▶ [QUOTED PASSAGE]:
────────────────────

When Bob Rychlik got his first fujara as a gift from his friend Brano Blahovec while visiting Slovakia in the fall of 1999, he couldn’t have imagined that fujara would turn his musical world upside down. Before then he had played mainly stringed fretted instruments (guitar, banjo, mandolin, charango), but since that time, fujara has been at the very center of his musical life, his performances and compositions.
Bob brought the fujara with him back to Maryland, where he has lived with his family since 1984 (after a daring escape from former Czechoslovakia through Yugoslavia and Austria in 1983). Maybe the soft calming tone of the fujara activated or touched something in his soul, nobody knows, but he has been captivated by its voice ever since. Bob taught himself to play the fujara with the help of some recordings and notation, and soon he felt the need to share the beauty of this instrument with others. He started to perform on stage playing only fujara at first, and later also playing other Slovak wind instruments: the “koncovka” (overtone flute), and 6-hole “pistalka”. Between 2001 and 2007 he played fujara at 60 performances presenting to American people the folk poetry and music of Slovakia.

────────────────────

▶ [THE EXERCISE]: According to the passage on Bob Rychlik and the fujara, who gave him his first fujara?

▶ [DATASET]:

────────────────────

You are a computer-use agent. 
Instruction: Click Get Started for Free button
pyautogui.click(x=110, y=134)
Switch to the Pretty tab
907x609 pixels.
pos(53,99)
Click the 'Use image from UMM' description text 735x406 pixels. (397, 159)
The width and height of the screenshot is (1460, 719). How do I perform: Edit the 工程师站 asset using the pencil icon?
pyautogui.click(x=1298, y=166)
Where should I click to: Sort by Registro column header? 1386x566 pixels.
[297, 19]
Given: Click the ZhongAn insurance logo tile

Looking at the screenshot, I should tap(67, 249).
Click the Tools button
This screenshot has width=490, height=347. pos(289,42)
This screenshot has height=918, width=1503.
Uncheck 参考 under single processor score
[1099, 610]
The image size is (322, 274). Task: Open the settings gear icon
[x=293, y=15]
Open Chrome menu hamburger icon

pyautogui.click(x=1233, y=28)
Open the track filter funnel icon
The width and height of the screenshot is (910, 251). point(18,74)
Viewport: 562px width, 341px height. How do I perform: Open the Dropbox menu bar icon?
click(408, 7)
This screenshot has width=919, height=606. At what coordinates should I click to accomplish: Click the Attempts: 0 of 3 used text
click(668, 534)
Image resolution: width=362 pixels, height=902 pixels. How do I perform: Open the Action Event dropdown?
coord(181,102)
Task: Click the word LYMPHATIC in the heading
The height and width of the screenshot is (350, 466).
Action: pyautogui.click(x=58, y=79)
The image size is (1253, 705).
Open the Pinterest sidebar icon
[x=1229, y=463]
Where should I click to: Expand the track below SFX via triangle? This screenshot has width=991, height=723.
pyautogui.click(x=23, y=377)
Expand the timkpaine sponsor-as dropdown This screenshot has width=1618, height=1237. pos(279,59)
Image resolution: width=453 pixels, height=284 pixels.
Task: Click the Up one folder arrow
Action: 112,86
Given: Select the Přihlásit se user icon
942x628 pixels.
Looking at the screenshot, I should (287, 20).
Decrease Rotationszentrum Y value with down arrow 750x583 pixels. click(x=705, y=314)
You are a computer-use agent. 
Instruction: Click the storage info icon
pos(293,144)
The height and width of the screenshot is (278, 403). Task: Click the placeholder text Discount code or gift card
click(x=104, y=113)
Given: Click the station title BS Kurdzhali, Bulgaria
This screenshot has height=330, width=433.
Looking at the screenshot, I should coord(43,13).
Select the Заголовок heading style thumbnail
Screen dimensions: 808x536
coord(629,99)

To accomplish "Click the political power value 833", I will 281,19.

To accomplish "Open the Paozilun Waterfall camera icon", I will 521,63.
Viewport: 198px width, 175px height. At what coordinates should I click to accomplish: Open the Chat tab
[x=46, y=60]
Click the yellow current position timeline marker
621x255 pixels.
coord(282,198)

────────────────────

▶ [TASK RESPONSE]: His friend Brano Blahovec gave it to him.